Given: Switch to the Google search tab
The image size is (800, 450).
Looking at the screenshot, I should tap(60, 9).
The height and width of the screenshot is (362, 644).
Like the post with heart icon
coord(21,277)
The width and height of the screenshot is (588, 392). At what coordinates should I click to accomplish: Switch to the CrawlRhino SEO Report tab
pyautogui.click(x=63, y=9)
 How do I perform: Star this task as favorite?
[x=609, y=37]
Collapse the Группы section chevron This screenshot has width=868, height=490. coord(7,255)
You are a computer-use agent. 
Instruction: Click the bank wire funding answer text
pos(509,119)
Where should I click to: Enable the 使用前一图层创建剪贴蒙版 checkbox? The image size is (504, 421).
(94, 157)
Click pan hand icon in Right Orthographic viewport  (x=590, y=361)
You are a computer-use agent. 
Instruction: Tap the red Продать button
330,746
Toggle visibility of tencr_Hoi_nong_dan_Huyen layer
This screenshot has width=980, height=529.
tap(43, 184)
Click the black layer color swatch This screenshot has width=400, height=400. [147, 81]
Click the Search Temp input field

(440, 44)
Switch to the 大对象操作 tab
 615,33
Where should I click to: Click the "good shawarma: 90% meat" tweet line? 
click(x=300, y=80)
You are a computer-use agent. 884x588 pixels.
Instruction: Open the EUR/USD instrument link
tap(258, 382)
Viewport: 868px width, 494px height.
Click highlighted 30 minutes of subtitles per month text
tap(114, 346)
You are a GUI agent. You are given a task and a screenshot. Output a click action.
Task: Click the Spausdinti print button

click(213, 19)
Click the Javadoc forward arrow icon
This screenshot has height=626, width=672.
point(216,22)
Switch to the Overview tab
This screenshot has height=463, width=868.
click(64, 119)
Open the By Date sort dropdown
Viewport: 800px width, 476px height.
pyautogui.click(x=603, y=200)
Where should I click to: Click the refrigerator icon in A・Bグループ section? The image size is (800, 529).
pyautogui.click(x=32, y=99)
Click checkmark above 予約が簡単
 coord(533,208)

= = = = =

* YOUR ASSIGNMENT
Search the entries above for the string "agent". Copy each line in which it appears.

* EXERCISE ANSWER
You are a computer-use agent. 
You are a computer-use agent. 
You are a computer-use agent. 884x588 pixels.
You are a GUI agent. You are given a task and a screenshot. Output a click action.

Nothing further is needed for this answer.